_Task brief_:
Your answer must be an exact copy of the listing, with the images left out.

_Dataset_:
################

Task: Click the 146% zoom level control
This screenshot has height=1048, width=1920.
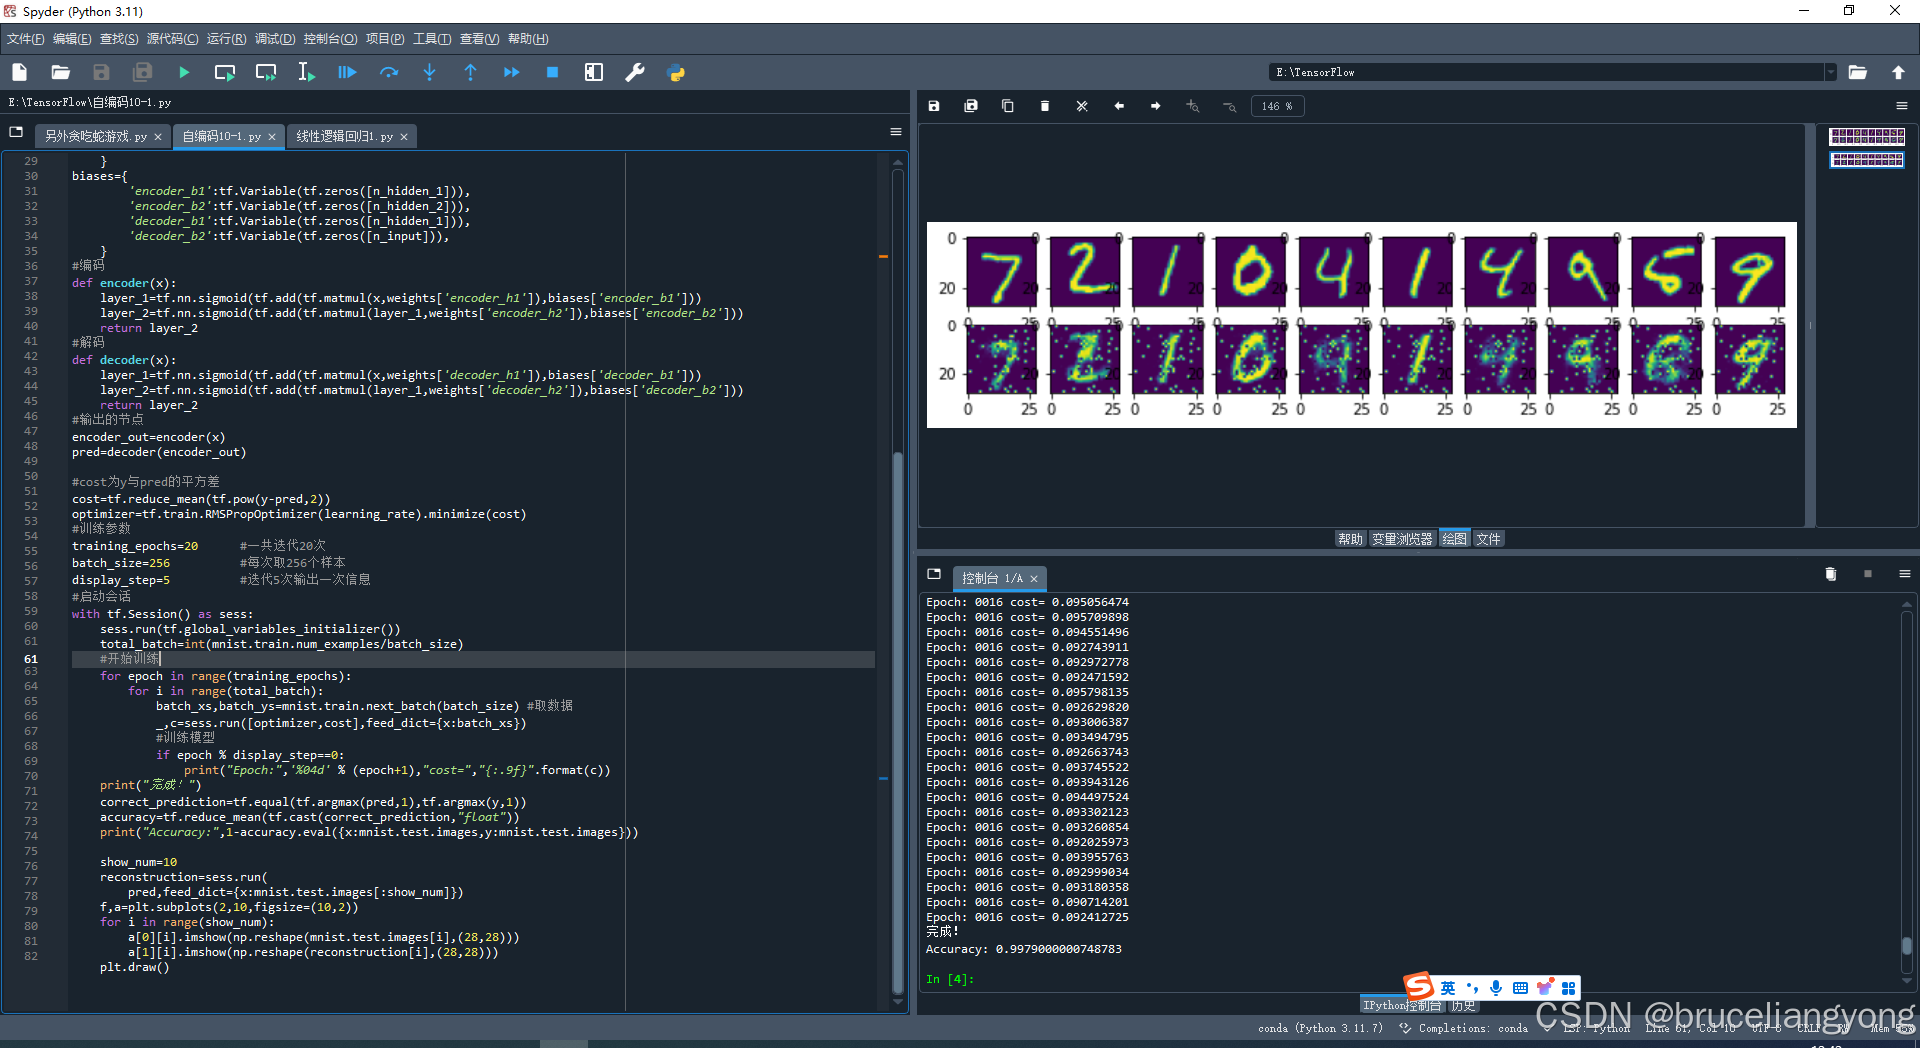Action: [x=1277, y=106]
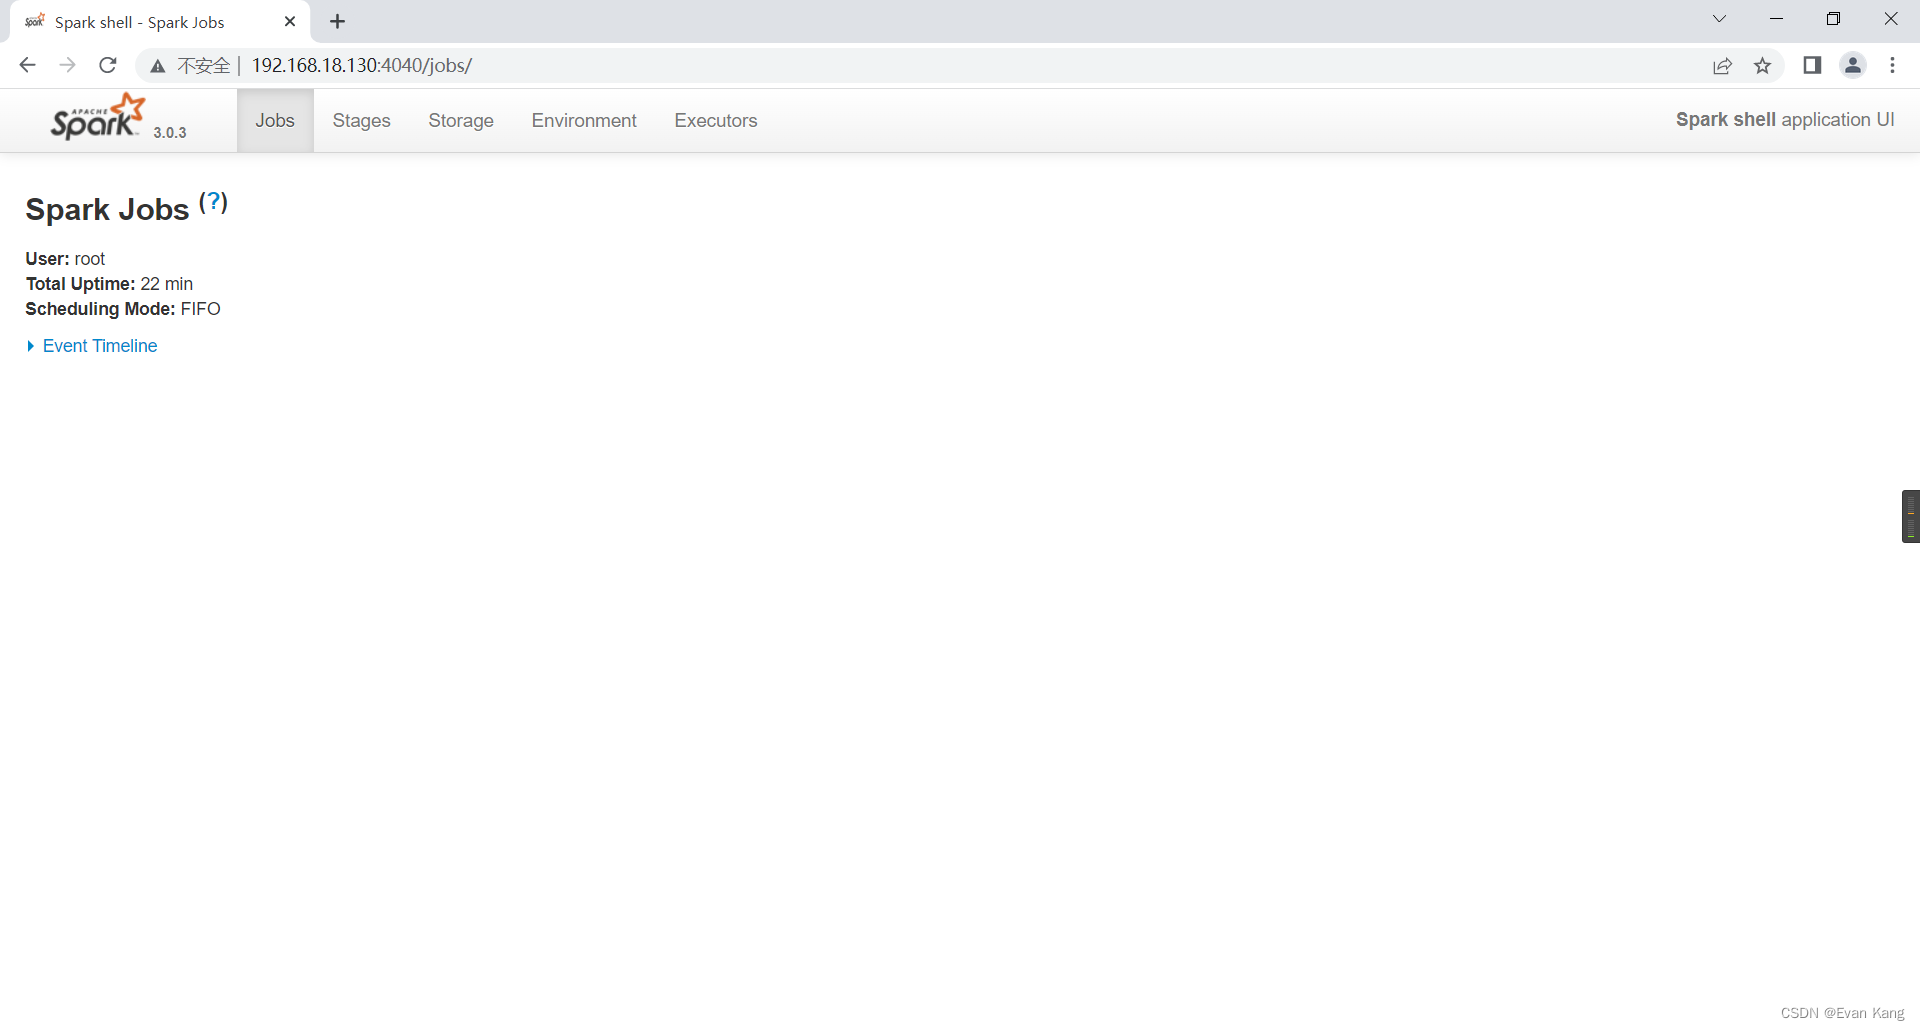Open the browser options three-dot menu
This screenshot has height=1030, width=1920.
point(1892,65)
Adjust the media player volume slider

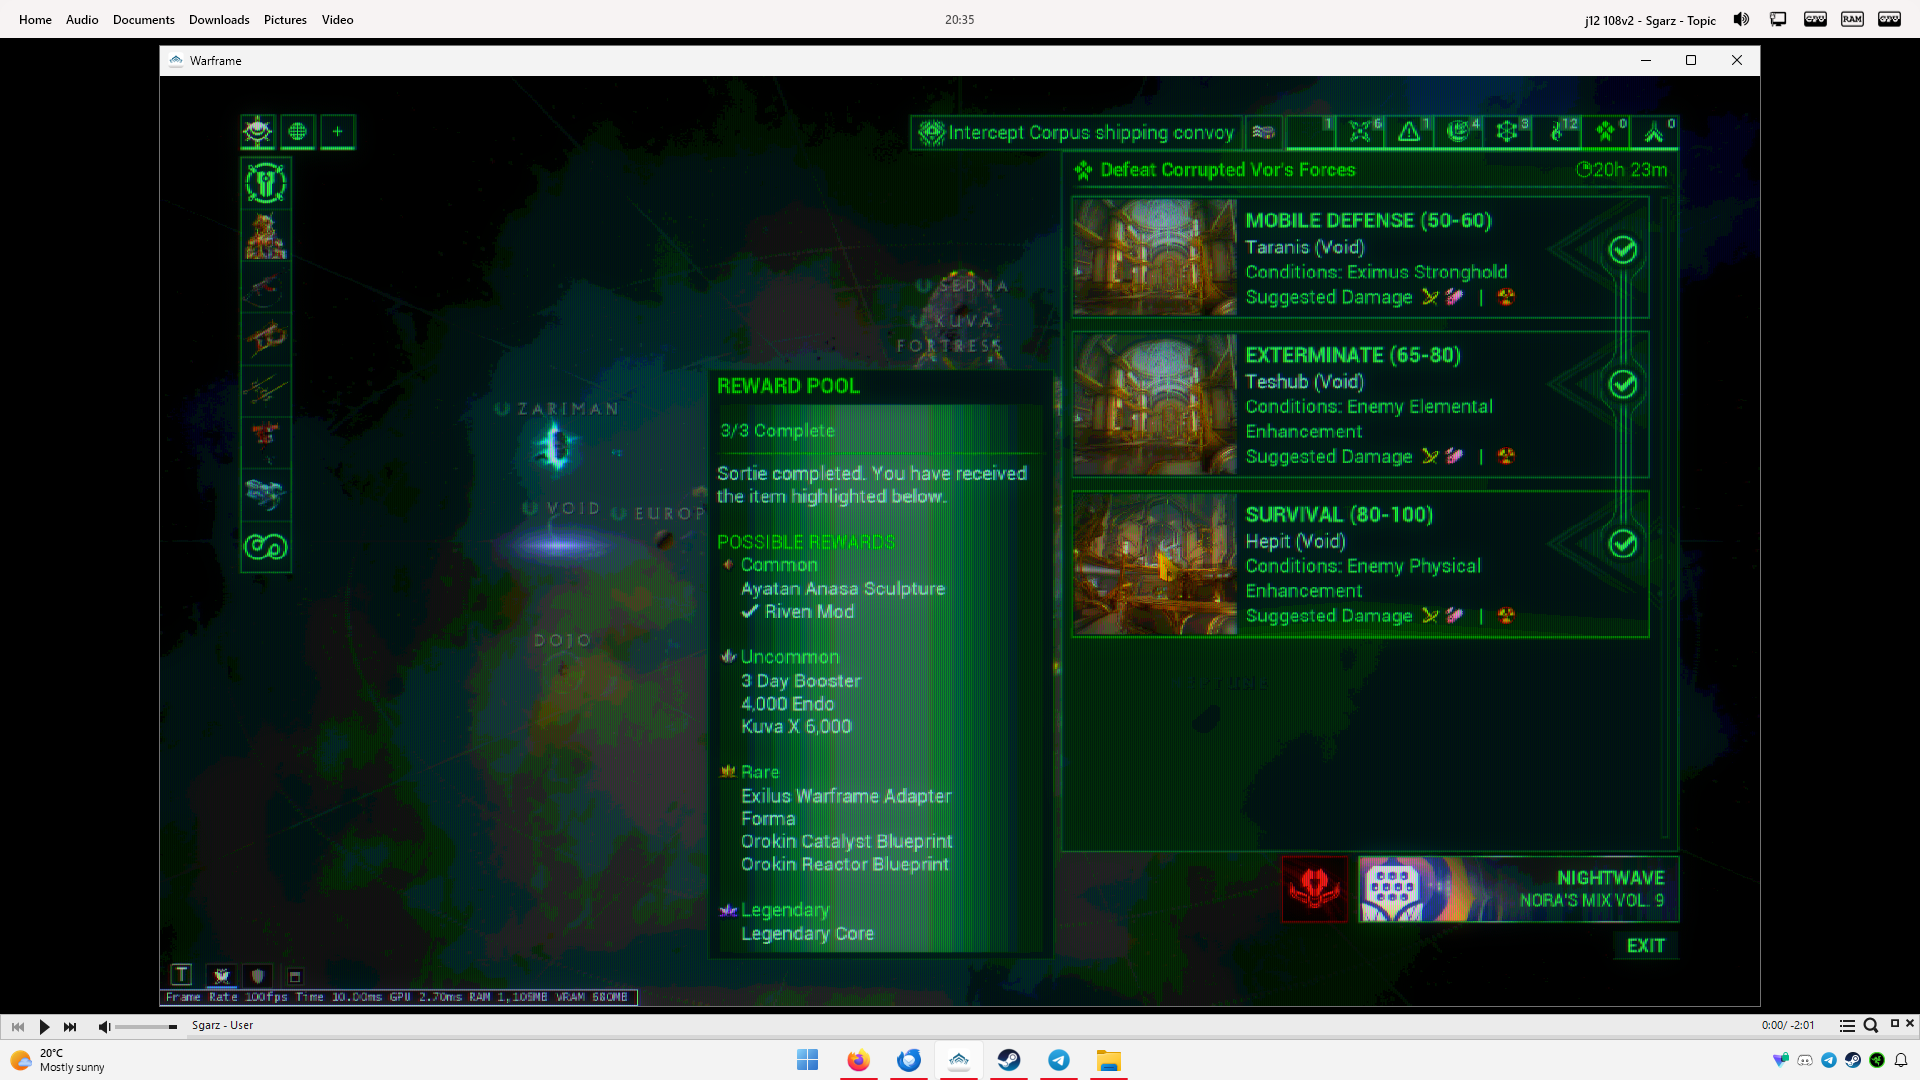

################

_Reply to the task_:
Task: Click the 146% zoom level control
This screenshot has height=1048, width=1920.
Action: [x=1277, y=106]
Open the browser options three-dot menu
This screenshot has height=1030, width=1920.
point(1892,65)
Adjust the media player volume slider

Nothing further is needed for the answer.